Sadly enough, as I have become a believer in our co-op, it is being disbanded. Dylan is moving to Illinois, and taking his parents with him. Taylor’s family will be gone next year, too, on sabbatical in Colorado. Maggie has taken a job in Cincinnati, just an hour away, but there will be, I fear, weeks at a time when we won’t see her. I know that our co-op has had a profound effect on the children. Dylan has learned compassion, and Teddy assertiveness, and they have both learned to use language to settle their differences and express their love. Taylor has learned to share, and to stand up for herself in the presence of men, tiny men though they be. They have all learned how to pedal their bikes and how to walk on a balance beam, and how to use the potty at a friend’s house. I’m sure they would have learned much of this without each other’s help. I’m not sure they would have learned all of it.

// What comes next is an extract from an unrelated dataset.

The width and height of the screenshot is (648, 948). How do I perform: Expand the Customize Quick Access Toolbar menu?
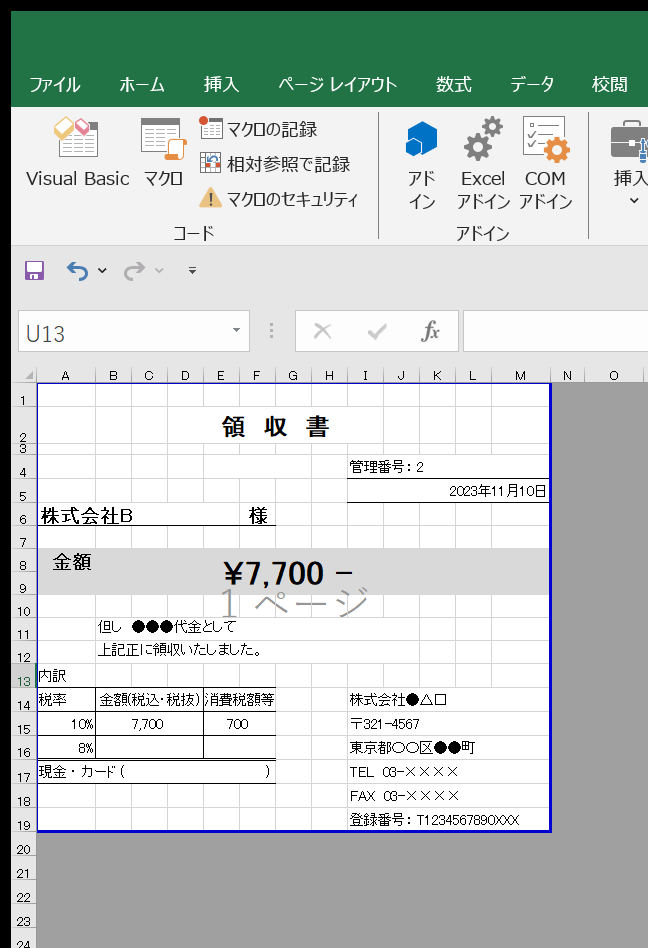tap(192, 271)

The co-op has been good for the caretakers, too, three of whom managed to finish their dissertations knowing that the children they loved were being looked after by grownups they trusted. Maggie was able to experience some of the joys and terrors of being around two year olds. Taylor’s mother, Ann, had time to devote to her job as a bookkeeper and to her art. That piece of paper — the one with the plus column and the minus column? As I sit with it here before me, I can’t find much to put on the minus side. There were those spring rolls, but Auntie Mai still loves me. I was over to see her just the other day.

In fact, some of the most profound effects of this childcare co-op have been on me. I have had what too few fathers have: the chance to spend at least one full day every week with my son and his pals. As the summer has passed, and Jill’s dissertation deadlines have grown imminent, I have taken over some of her days, too. I have come to love the videos, the naps, the swimming and gymnastics lessons. My life has changed.

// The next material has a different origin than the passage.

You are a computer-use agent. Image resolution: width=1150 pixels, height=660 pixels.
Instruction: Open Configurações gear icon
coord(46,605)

I will always resist the temptation to make a complicated decision seem like a simple one, but I have chosen to leave my job at the university. There’s a little bakery in my town, and I can get an early shift there that will let me get home by mid-morning. I’m going to have to do some recruiting, but I know there are more children out there who would love to play with Teddy and me in our sandbox, and parents who need to trade a day filled with children for two days off in which they can do their own work.